Detailed Description

The technical solutions in the embodiments of the present application will be clearly and completely described below with reference to the drawings in the embodiments of the present application, and it is obvious that the described embodiments are only a part of the embodiments of the present application, and not all of the embodiments. All other embodiments, which can be derived by a person skilled in the art from the embodiments given herein without making any creative effort, shall fall within the protection scope of the present application.

In order to make the aforementioned objects, features and advantages of the present application more comprehensible, the present application is described in further detail with reference to the accompanying drawings and the detailed description.

In all embodiments, the data set used is from the middle-english-korean corpus constructed from the real data set "middle korean science and technology information processing integrated platform" project. The original corpus comprises more than 3 ten thousand documents and more than 16 ten thousand pairs of parallel sentences, and covers 13 fields of biotechnology, marine environment, aerospace and the like. The quality estimation score uses a Human-mediated transformation Edit Rate (HTER). HTER is an edit distance based metric that captures the distance between the automatic translation and the reference translation based on the number of modifications required to convert one translation to another, and therefore the quality estimation model needs to reasonably predict this score. The HTER score is automatically calculated by the TERCOM tool. The XLM-RoBERTA-large version is selected as a cross-language pre-training model for experiments and comprises 24 hidden layers and a word embedding layer, and the dimension of each hidden layer is 1024. In the quality estimation process, the length of the sentence padding is 80, the gradient optimization algorithm uses an Adam optimizer, and the learning rate is set to be 2 e-5.

Example one

In the first embodiment, a Cross-Language pre-training Model is introduced into a translation quality estimation task, and first, a source Language to be evaluated and a translation sentence pair are embedded into a sentence based on a Cross-Language Model pre-training Model (XLM-R), and then, the translation quality estimation task is implemented by directly using a generated sentence vector. As shown in fig. 1, a schematic flowchart of a middle-oriented translation quality estimation method based on a cross-language pre-training model according to an embodiment of the present application mainly includes three parts:

the method comprises the steps of firstly, splicing a source language sentence and a machine translation of a target language into a spliced sentence according to a preset format, and then obtaining an initial characteristic matrix X of the spliced sentence by using an XLM-R model.

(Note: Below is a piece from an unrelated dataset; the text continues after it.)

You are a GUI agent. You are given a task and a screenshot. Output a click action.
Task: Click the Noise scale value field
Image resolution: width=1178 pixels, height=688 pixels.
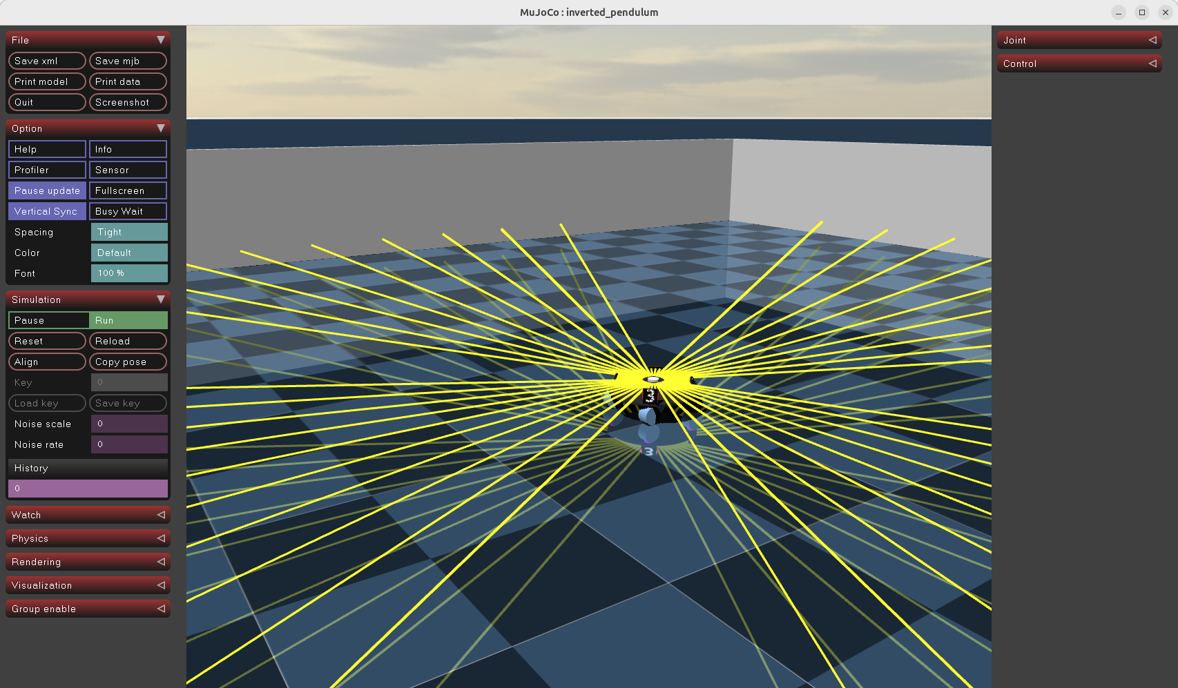[x=129, y=424]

In this embodiment, the input of XLM-R model is composed of machine translation concatenation of source language sentence and target language, and special embedded characters [ CLS ] are added between sequence head and language]And [ SEP ]]Due to the similarity of the quality estimation and the translation language modeling task in the aspects of cross-language understanding, alignment and the like, in the embodiment, each hidden layer and each term position output of the XLM-R model are used for the translation quality estimation task, and attention is added to the mechanism so that the model is helped to pay more attention to the linguistic level and the term position which are beneficial to the quality estimation task. Hidden layer state h_i＝(h_[CLS]，h_src1，...，h_srcm，h_[SEP]，h_tar1...，h_tarn) For sequential splicing of the sentence pairs to be evaluated at the ith layer of the pre-training model and embedding of the special embedded words, splicing the characteristics of 24 hidden layers and a word embedding layer e of an XLM-R model to obtain an initial characteristic matrix X of a spliced sentence:

X＝Concat(e，h₁，...，h₂₄)

because the pre-training model carries out translation language modeling task on large-scale corpus, the initial characteristic matrix X contains translation estimation related prior knowledge.

And secondly, performing linguistic attention calculation and term attention calculation on the initial characteristic matrix X, and embedding sentences through a convolutional neural network to obtain a sentence vector S of the spliced sentences.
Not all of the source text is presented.